[Stored data entries]
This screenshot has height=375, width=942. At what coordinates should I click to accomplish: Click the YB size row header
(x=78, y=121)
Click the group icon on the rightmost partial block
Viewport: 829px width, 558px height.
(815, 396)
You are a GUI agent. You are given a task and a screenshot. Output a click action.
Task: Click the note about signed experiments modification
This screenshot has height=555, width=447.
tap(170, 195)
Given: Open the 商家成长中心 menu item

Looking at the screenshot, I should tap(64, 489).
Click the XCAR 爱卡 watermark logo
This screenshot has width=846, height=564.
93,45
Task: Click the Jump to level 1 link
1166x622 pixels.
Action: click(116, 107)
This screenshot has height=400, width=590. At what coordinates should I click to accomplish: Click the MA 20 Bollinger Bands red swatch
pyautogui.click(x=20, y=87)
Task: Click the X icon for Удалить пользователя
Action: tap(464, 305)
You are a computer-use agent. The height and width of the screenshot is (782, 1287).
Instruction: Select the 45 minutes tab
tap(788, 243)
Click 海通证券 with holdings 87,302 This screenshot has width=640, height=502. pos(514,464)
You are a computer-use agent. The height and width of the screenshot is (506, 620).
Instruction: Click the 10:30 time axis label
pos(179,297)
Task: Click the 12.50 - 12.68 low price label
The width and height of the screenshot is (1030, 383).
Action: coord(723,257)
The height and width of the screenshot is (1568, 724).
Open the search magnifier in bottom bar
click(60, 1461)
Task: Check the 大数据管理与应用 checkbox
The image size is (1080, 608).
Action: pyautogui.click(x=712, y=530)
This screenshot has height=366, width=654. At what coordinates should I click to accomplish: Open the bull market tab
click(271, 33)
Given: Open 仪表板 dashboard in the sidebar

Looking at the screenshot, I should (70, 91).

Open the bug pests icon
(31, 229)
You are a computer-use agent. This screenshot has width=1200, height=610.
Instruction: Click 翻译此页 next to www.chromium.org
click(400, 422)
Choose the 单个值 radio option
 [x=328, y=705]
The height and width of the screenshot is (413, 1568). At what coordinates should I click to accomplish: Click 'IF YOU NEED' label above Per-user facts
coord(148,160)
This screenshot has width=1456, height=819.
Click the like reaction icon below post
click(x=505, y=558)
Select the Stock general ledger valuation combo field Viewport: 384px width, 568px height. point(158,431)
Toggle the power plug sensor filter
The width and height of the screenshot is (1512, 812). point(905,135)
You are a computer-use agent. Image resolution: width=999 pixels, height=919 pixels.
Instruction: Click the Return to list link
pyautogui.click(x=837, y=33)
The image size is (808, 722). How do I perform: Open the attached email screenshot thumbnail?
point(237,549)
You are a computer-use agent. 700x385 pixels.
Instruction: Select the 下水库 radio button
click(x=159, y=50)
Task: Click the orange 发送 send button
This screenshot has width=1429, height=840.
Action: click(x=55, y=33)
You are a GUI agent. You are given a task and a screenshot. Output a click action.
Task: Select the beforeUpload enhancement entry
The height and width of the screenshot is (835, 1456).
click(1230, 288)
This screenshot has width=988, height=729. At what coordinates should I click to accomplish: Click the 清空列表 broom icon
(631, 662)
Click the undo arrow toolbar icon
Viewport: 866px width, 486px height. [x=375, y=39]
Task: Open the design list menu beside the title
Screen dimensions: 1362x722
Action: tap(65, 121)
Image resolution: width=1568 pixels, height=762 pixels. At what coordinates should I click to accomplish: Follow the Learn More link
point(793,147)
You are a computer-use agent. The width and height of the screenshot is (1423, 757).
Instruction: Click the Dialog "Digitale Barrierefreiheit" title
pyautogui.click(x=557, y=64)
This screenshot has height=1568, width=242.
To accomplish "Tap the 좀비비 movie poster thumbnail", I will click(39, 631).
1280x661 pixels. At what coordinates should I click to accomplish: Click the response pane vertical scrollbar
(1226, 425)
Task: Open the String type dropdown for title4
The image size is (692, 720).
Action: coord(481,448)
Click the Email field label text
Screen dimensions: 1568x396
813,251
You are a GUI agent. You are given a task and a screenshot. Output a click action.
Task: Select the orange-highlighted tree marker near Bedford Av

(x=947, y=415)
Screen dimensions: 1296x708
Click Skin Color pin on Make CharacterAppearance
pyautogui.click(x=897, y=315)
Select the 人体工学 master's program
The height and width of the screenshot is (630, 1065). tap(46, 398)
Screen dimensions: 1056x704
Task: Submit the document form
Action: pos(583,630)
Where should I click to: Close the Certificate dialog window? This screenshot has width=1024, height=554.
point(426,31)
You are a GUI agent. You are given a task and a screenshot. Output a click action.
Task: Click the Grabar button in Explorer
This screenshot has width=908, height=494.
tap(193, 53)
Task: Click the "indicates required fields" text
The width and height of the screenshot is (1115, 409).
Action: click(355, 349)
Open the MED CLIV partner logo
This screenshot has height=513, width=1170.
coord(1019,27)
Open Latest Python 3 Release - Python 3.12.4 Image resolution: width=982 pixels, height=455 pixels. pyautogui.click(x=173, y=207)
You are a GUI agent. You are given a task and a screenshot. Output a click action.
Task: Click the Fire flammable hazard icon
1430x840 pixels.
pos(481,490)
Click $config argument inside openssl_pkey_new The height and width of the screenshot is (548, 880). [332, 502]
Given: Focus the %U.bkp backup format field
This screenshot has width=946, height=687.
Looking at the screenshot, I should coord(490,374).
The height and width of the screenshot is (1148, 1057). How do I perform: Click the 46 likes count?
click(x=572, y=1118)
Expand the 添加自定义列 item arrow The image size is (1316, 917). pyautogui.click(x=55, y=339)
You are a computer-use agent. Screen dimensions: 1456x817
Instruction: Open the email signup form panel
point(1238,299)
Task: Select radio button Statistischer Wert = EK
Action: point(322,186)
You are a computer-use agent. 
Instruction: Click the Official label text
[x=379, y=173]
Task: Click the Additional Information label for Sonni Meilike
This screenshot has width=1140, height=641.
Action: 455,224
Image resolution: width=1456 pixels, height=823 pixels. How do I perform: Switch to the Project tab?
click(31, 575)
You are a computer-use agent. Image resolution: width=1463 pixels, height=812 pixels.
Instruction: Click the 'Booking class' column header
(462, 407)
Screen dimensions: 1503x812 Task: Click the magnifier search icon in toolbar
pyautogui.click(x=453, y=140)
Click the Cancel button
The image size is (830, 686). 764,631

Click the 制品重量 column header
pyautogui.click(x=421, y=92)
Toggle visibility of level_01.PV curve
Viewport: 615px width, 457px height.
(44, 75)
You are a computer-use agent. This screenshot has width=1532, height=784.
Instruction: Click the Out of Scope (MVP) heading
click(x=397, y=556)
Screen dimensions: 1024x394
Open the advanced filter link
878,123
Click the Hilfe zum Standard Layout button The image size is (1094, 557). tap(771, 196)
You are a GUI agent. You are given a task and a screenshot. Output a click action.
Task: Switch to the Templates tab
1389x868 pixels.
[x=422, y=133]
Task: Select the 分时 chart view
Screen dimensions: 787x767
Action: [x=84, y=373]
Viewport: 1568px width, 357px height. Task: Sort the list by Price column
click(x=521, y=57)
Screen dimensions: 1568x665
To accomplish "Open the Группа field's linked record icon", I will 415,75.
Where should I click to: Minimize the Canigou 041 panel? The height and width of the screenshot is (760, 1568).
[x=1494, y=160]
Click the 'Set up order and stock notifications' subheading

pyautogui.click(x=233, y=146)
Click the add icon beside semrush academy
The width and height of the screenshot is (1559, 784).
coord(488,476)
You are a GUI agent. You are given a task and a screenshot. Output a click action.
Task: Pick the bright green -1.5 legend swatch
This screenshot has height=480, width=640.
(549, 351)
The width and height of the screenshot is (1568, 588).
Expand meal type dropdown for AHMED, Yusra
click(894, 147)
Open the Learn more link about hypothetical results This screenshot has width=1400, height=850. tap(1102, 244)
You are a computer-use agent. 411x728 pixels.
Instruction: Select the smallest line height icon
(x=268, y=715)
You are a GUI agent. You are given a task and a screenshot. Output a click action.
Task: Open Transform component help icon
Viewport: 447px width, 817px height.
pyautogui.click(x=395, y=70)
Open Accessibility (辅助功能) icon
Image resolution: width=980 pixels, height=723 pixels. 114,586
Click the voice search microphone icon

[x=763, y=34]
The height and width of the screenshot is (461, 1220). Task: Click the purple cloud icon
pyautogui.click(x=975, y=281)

PROBLEM TO WORK ON :: Copy out the lines of the records above, starting at the line containing "Select the Stock" and ending with the line containing "will click(39, 631).", both included.

COMPLETE RESPONSE ::
Select the Stock general ledger valuation combo field Viewport: 384px width, 568px height. point(158,431)
Toggle the power plug sensor filter
The width and height of the screenshot is (1512, 812). point(905,135)
You are a computer-use agent. Image resolution: width=999 pixels, height=919 pixels.
Instruction: Click the Return to list link
pyautogui.click(x=837, y=33)
The image size is (808, 722). How do I perform: Open the attached email screenshot thumbnail?
point(237,549)
You are a computer-use agent. 700x385 pixels.
Instruction: Select the 下水库 radio button
click(x=159, y=50)
Task: Click the orange 发送 send button
This screenshot has width=1429, height=840.
Action: click(x=55, y=33)
You are a GUI agent. You are given a task and a screenshot. Output a click action.
Task: Select the beforeUpload enhancement entry
The height and width of the screenshot is (835, 1456).
click(1230, 288)
This screenshot has width=988, height=729. At what coordinates should I click to accomplish: Click the 清空列表 broom icon
(631, 662)
Click the undo arrow toolbar icon
Viewport: 866px width, 486px height. [x=375, y=39]
Task: Open the design list menu beside the title
Screen dimensions: 1362x722
Action: tap(65, 121)
Image resolution: width=1568 pixels, height=762 pixels. At what coordinates should I click to accomplish: Follow the Learn More link
point(793,147)
You are a computer-use agent. The width and height of the screenshot is (1423, 757).
Instruction: Click the Dialog "Digitale Barrierefreiheit" title
pyautogui.click(x=557, y=64)
This screenshot has height=1568, width=242.
To accomplish "Tap the 좀비비 movie poster thumbnail", I will click(39, 631).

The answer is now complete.